Mimi changed John’s school to Dovedale from Mosspits, and took over running his life, or should that be ruining
his life? It was obvious that Julia and Bobby needed a bigger place, where John would have his own bedroom. Julia
and Bobby moved back with Pop at Newcastle Road, where John could have his own room. That would solve the problem,
so Julia went to Mimi to get John back. Mimi turned her away at the door”.
How would you describe Mimi?
“Hypocrite. To the core, flawed. Unbelievable what she put my mother
through. I mention in the book that she had set her heart on having John, no matter what the price to pay, no
matter what my mother thought, Mimi just battled away. This was her opportunity to have a child”.

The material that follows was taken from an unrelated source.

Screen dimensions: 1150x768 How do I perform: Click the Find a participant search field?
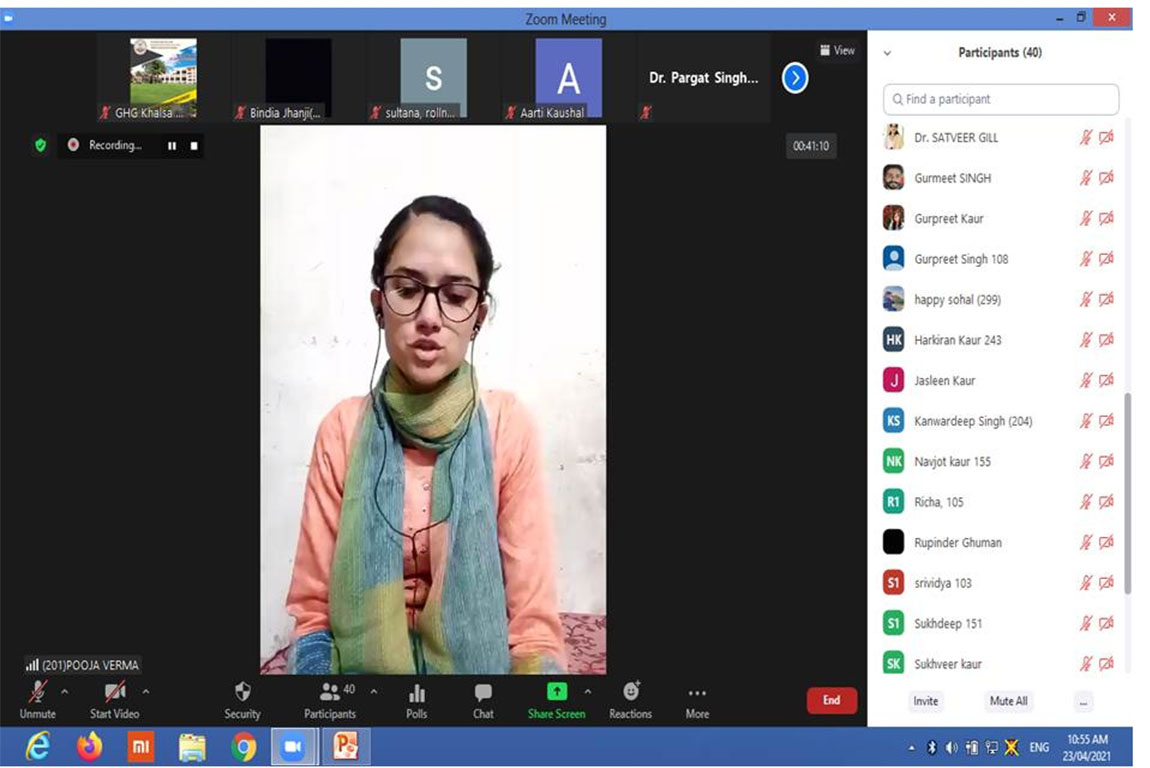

Mimi’s story was about to take an unusual turn. She and her husband George had started to take in lodgers at
Mendips. After George died in 1955, the student’s rent became invaluable, with Mimi even giving up her bedroom to
sleep downstairs in the dining room to accommodate as many students as possible. One of those students, Michael
Fishwick, was about to become a more significant player than anyone realised.
Tell me about Michael Fishwick and his story.

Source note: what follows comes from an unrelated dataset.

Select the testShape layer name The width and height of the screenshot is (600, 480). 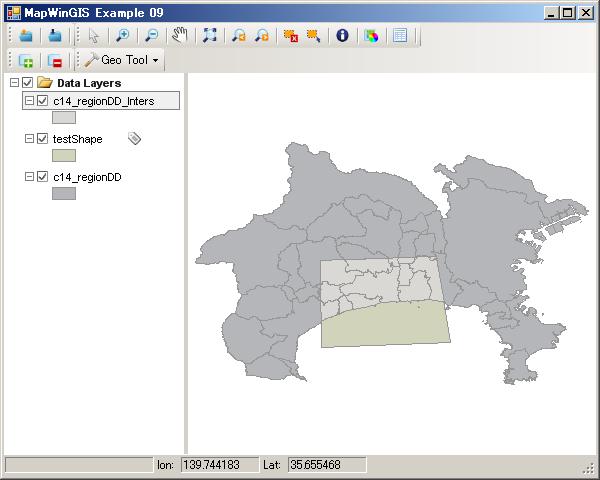77,139
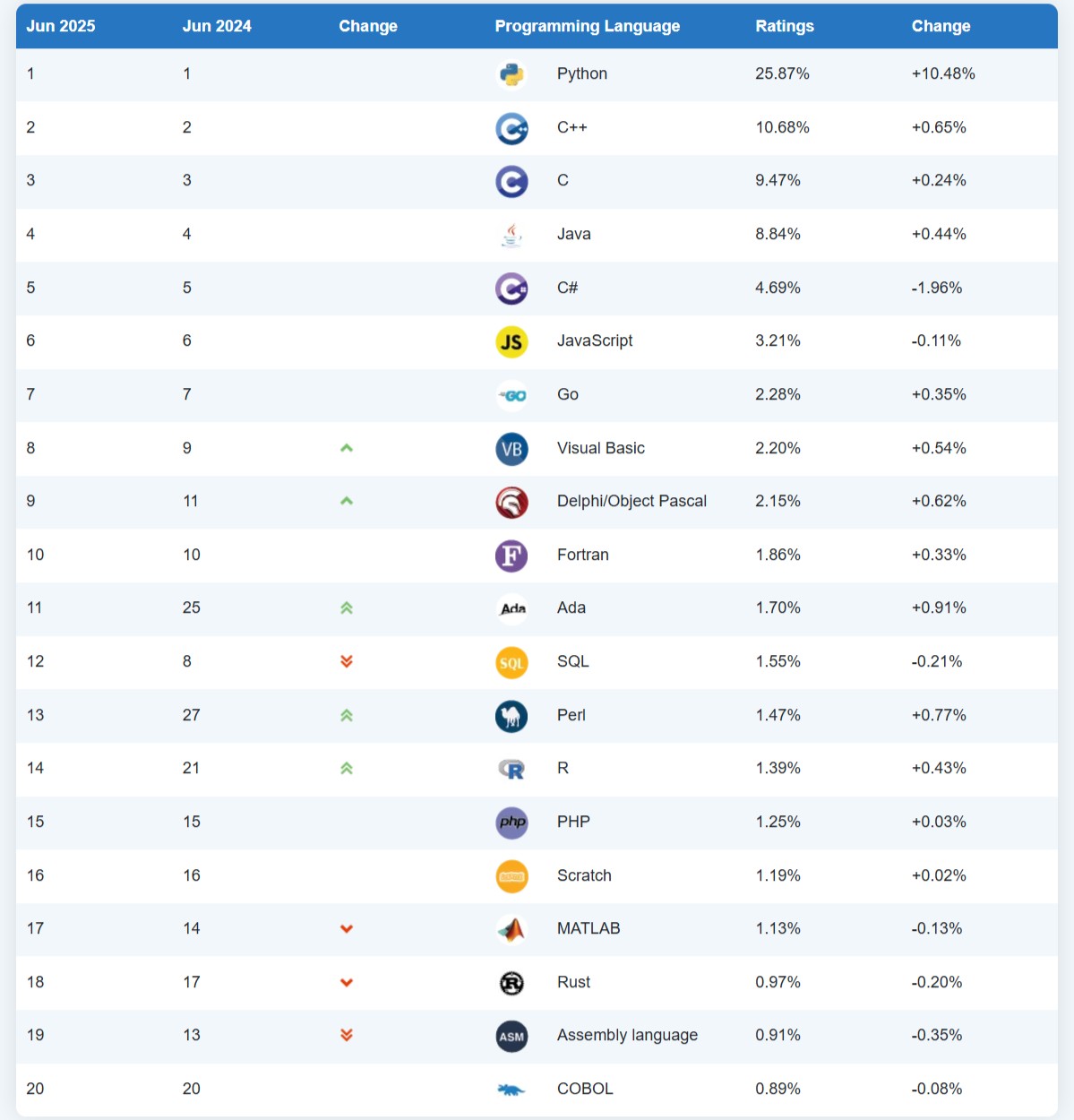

“The hypocrisy is too big to take on board, and I’ve known now since
2005 and am still shocked by it. I had it in my head that Mimi had had an affair after what Nanny had suggested.

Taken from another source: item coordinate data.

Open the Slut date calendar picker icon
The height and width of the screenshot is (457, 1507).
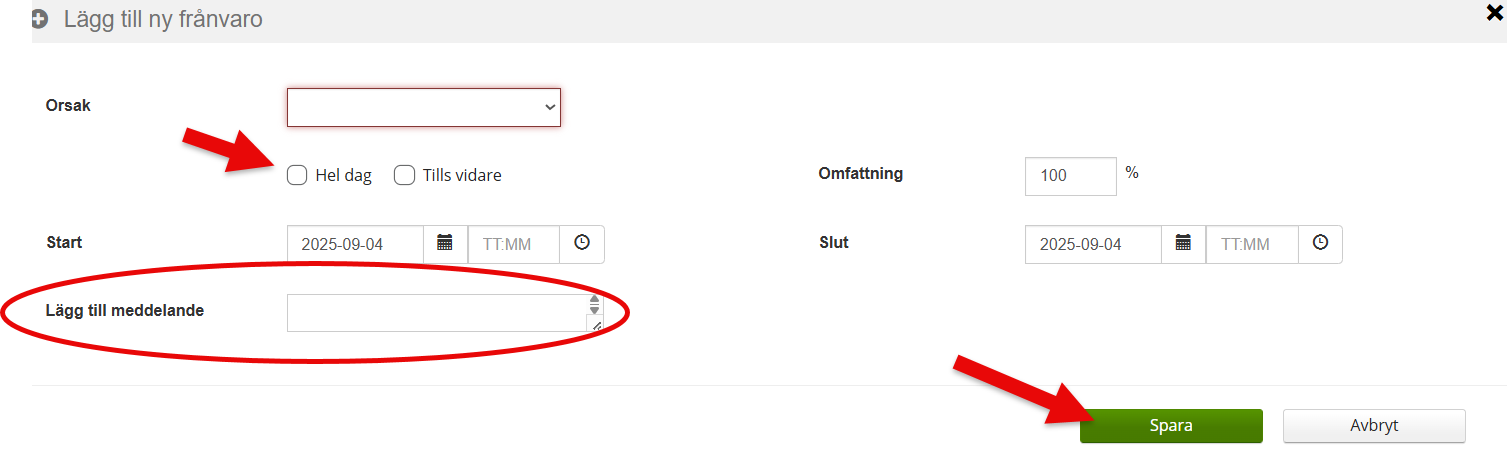tap(1183, 244)
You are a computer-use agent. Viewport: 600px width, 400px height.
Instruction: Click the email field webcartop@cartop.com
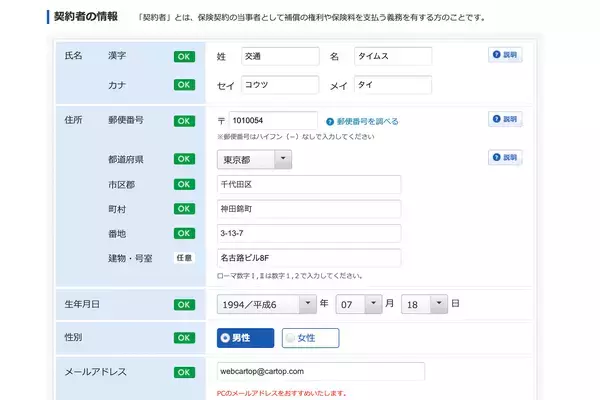[x=320, y=372]
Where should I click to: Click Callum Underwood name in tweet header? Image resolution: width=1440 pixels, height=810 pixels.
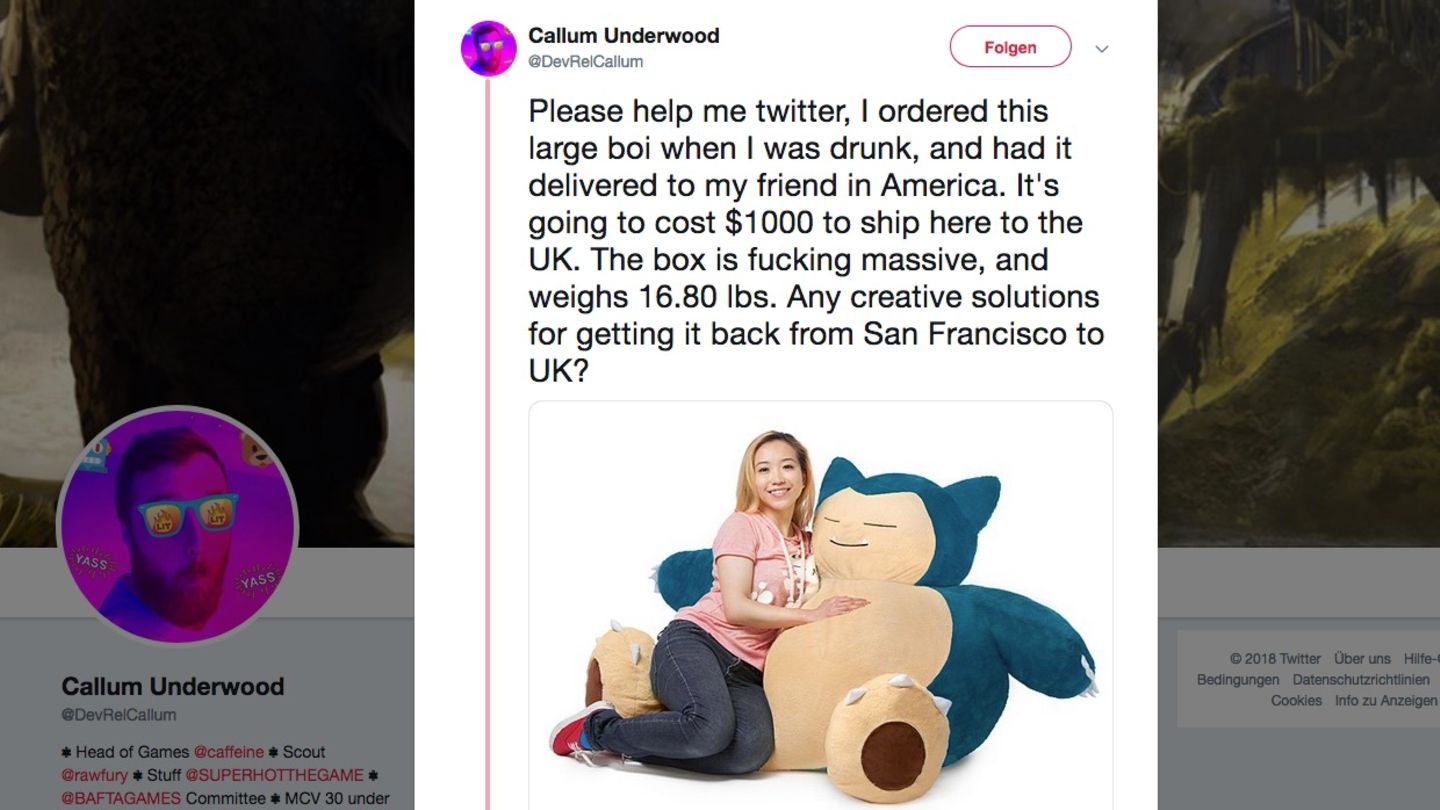pos(623,35)
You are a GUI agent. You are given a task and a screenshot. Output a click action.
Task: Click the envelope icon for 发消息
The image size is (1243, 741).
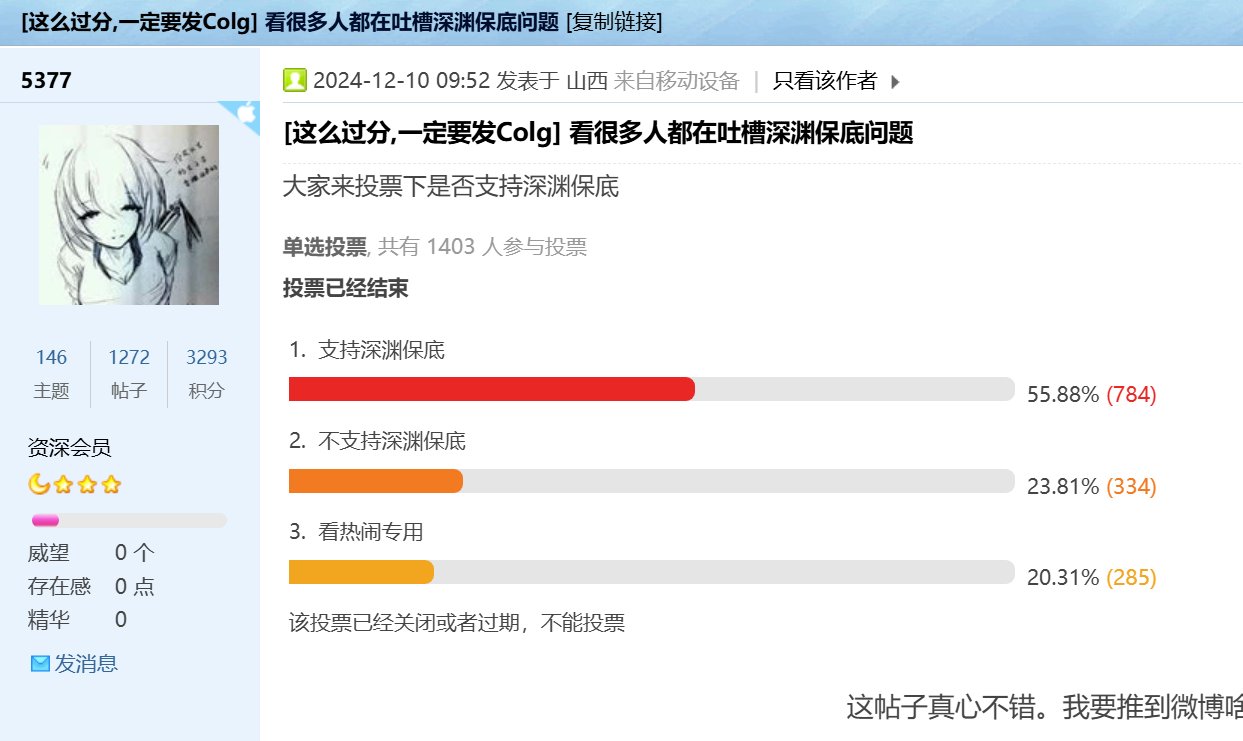coord(40,663)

She thought it was ‘George’ and ‘New Zealand’, but that’s all I had to go on.
She’d picked up that something was going on and only started to tell me about it in her last 18 months up to 1997.
She knew that Mimi had talked about going to New Zealand and she thought it was with
George. This was only partly correct.
“When I was getting in touch with Michael Fishwick, it was to find out what he knew and saw? On the other side
of Mendips, where there had been waste ground, a bungalow had been built. It was occupied by
Mr. and Mrs. Caplan. Mimi didn’t like Mrs. Caplan, but Mimi was not a woman’s woman, she was a
man’s woman. She didn’t like the female race. You see, Mimi didn’t go out; she never went anywhere, so it had to be
close to home because you could go round, any day or evening and she was there. The only place she went to
regularly was Woolton Village to shop. So if Mimi was having a relationship, it had to be
withinwalking distance.
“Michael Fishwick didn’t have to tell me anything; it was his decision. I tracked him
down, hoping that he could unlock the secrets of life inside Mendips. Mimi’s boyfriend would have
had to have been one of the students who were there through thick and thin. That’s why I set out to contact him,
never imagining for a split second, about his involvement with my aunt.
“When I spoke to Michael Fishwick, I just said, ‘Who was Mimi’s boyfriend?’ I didn’t ask did
she have one. If he’d have said to me, ‘Good grief, Mimi didn’t have a boyfriend, what are you talking about?’ I
would have thought, ‘Nanny was wrong on that one’. She wasn’t wrong on much: she’d picked up some feelings but that
was all. I would have left it.
“He said, ‘What made you think Mimi had a boyfriend?’ Perhaps Nanny was right, as it wasn’t a denial. We met
again the next week and he told me about his improbable relationship with Mimi, given his much younger age.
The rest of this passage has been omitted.